» **Vorliegender Text**:
==================================================
Dann wünsche ich dir alles Gute und viel Erfolg für morgen. 

Nimmst du die 5,6 Km/ 350 Hm ? 

Die würde ich wohl auch nehmen, wenn ich ein Everesting machen würde.



> Werd wohl sehr früh am Morgen starten da ich lieber morgens früh aufstehe als abends so lange zu fahren.



Ja, das würde ich auch so machen. 


Grüße 
Schwarzwaldbiker


----------



## Schwarzwa.biker (19. Mai 2020)

Hi Laktathunter


Thx für die Daten. 

Ja, ich stimme dir zu, dass bei schlechter Trainingsqualität auch viel Training kaum was bringen würde. Ein ehemaliger Bekannter von mir ist mal 12.000 Km/ Jahr gefahren aber bei den Races lief es überhaupt nicht gut bei ihm. Ich denke wenn er nur 5.000-6.000 Km aber die gezielter gefahren wäre, wärs evtl. sogar deutlich besser gelaufen.



Laktathunter schrieb:


> So hier die genauen Daten ohne das Everesting
> 
> Ist ab November 2019 da ich im Oktober immer pausiere. Es fehlen ca 100Km und 1500Hm da mir mal der Tacho ausging. Allerdings halte ich die Menge an Training für unwichtig, die Qualität muss stimmen
> 
> Anhang anzeigen 1040186




Grüße 
Schwarzwaldbiker


----------



## Schwarzwa.biker (19. Mai 2020)

Im Schnitt an die 1100 Hm/Std. - das ist echt der Wahnsinn !!    



ploerre schrieb:


> Neuer Rekord. Everest in 8 Stunden.
> 
> 
> 
> ...
==================================================
» **Gestellte Aufgabe 1**: Stelle aus den Einträgen nur den Abschnitt, der mit der Zeile mit "Click the From Earth location label" beginnt und mit der Zeile mit "coord(1147,311)" endet, als JSON-Liste von Strings dar, mit einem String pro Zeile und ohne Leerzeilen.
==================================================
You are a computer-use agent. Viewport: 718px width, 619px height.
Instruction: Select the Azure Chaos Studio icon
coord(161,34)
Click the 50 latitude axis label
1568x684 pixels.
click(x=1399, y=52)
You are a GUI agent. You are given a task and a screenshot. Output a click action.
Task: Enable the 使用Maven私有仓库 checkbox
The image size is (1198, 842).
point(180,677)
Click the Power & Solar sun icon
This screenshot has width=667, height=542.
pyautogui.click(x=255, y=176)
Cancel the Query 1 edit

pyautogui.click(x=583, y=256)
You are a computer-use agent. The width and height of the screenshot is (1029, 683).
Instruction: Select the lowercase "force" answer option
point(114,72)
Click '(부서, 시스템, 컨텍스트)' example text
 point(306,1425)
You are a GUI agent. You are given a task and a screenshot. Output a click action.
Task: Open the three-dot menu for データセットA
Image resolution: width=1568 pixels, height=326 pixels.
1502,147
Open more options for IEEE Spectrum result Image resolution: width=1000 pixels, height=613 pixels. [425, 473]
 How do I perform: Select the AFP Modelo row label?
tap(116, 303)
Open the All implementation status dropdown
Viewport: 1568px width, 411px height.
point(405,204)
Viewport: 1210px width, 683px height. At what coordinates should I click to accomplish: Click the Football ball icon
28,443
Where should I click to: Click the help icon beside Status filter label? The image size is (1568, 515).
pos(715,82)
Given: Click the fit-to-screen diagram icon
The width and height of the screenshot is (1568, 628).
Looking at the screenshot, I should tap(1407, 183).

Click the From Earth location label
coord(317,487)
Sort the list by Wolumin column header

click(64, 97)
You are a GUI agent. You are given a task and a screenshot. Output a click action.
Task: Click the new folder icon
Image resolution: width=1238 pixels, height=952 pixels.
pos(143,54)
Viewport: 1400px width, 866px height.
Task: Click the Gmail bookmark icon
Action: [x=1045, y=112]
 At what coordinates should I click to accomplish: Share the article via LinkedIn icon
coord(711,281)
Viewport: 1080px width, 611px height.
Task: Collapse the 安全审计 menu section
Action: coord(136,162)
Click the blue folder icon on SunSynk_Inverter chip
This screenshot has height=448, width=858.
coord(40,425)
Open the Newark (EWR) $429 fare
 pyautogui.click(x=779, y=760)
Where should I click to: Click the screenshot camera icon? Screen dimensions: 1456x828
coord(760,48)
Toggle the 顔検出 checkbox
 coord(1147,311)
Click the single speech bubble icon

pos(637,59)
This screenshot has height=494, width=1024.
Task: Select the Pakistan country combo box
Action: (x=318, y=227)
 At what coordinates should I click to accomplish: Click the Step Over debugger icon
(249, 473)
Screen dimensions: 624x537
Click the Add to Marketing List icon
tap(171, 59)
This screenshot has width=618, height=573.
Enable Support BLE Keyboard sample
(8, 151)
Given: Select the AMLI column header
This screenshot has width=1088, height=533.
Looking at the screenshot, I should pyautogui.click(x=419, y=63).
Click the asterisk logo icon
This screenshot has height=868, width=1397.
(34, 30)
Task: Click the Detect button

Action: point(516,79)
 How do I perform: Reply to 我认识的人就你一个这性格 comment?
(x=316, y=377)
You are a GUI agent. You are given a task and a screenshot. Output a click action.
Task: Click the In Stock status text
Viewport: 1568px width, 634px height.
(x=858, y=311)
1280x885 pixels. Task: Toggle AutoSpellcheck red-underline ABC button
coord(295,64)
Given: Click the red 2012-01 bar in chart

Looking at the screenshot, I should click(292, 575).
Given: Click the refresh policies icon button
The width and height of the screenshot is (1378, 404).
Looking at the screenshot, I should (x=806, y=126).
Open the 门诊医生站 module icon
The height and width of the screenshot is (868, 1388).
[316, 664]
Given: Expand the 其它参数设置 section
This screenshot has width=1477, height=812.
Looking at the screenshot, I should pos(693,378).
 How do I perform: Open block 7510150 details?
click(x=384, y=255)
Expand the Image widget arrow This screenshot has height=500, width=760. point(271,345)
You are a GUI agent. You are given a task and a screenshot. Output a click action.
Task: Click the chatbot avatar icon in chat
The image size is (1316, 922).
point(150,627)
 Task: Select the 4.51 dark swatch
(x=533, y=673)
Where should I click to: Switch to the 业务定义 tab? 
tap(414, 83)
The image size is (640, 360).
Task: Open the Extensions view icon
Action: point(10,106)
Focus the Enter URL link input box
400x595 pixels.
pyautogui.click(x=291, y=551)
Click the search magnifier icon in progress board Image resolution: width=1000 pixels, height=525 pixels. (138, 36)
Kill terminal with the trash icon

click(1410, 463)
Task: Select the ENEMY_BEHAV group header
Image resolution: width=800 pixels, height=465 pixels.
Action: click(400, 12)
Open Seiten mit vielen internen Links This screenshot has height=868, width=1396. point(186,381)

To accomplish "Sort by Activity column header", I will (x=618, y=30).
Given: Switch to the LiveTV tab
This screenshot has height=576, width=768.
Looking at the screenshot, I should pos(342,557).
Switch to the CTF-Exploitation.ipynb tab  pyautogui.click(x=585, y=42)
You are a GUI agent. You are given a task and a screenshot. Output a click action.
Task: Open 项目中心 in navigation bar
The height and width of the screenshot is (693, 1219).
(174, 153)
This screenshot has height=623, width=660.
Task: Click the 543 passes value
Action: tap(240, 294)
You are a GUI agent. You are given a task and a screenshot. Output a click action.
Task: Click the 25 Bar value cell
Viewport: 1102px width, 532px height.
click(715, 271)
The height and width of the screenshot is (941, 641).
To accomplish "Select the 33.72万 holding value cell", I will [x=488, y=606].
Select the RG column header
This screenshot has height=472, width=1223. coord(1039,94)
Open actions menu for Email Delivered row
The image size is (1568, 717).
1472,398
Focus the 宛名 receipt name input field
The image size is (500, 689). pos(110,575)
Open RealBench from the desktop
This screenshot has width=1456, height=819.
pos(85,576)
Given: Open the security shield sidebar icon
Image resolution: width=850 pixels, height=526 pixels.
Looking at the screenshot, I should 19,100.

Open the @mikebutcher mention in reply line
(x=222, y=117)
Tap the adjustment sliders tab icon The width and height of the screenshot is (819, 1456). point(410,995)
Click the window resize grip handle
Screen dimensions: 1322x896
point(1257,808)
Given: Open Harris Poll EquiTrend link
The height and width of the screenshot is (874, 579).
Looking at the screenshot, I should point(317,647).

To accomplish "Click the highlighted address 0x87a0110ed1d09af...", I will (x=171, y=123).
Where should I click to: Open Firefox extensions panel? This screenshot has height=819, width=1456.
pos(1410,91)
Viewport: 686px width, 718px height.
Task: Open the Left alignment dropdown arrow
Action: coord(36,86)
==================================================
» **Gestellte Aufgabe 2**: Liste sämtliche Streckenangaben in Kilometern auf, die im Forumsauszug vorkommen.

» **Vollständige Ausgabe 1**:
[
  "Click the From Earth location label",
  "coord(317,487)",
  "Sort the list by Wolumin column header",
  "click(64, 97)",
  "You are a GUI agent. You are given a task and a screenshot. Output a click action.",
  "Task: Click the new folder icon",
  "Image resolution: width=1238 pixels, height=952 pixels.",
  "pos(143,54)",
  "Viewport: 1400px width, 866px height.",
  "Task: Click the Gmail bookmark icon",
  "Action: [x=1045, y=112]",
  " At what coordinates should I click to accomplish: Share the article via LinkedIn icon",
  "coord(711,281)",
  "Viewport: 1080px width, 611px height.",
  "Task: Collapse the 安全审计 menu section",
  "Action: coord(136,162)",
  "Click the blue folder icon on SunSynk_Inverter chip",
  "This screenshot has height=448, width=858.",
  "coord(40,425)",
  "Open the Newark (EWR) $429 fare",
  " pyautogui.click(x=779, y=760)",
  "Where should I click to: Click the screenshot camera icon? Screen dimensions: 1456x828",
  "coord(760,48)",
  "Toggle the 顔検出 checkbox",
  " coord(1147,311)"
]

» **Vollständige Ausgabe 2**:
- 5,6 Km
- 12.000 Km (pro Jahr)
- 5.000-6.000 Km
- ca 100Km